-- Opening Marker --

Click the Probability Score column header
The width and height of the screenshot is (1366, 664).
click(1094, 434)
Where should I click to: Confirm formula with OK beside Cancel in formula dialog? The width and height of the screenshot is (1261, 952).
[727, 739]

-- Closing Marker --

Give back the line containing "The width and height of the screenshot is (1366, 664)." and all the lines after it through the end of the records, unchanged.

* _Exercise response_
The width and height of the screenshot is (1366, 664).
click(1094, 434)
Where should I click to: Confirm formula with OK beside Cancel in formula dialog? The width and height of the screenshot is (1261, 952).
[727, 739]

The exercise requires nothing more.